→ **WORK REQUEST**
Each line from the one with "Task: Sort by the P points column header" through the last line below must be written out exactly. Do not copy pictures.

===== INPUT DATA =====

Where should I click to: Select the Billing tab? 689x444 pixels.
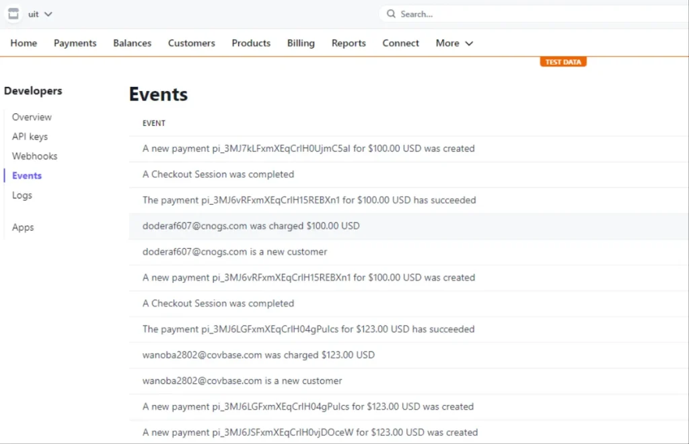[301, 43]

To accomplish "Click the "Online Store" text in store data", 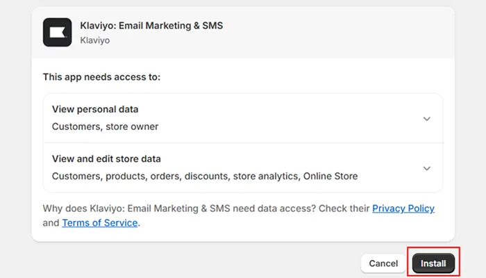I will click(330, 176).
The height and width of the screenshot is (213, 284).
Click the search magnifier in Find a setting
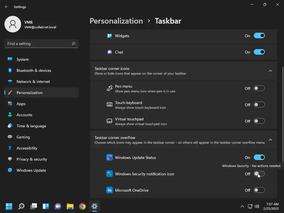(73, 44)
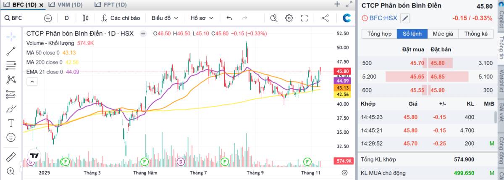This screenshot has width=504, height=180.
Task: Click the undo arrow in toolbar
Action: (229, 18)
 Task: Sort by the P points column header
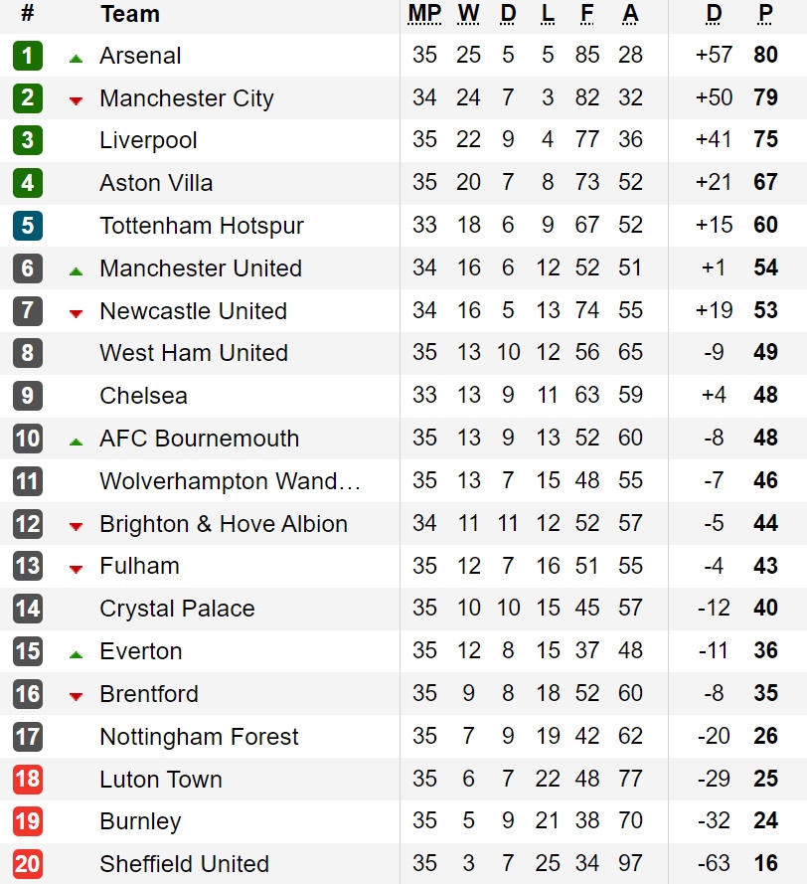pos(765,14)
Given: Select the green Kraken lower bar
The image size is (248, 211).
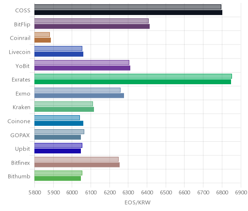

=====

→ **PROBLEM SOLUTION**
 Task: Sort by the P points column header
pos(765,14)
Given: Select the green Kraken lower bar
The image size is (248, 211).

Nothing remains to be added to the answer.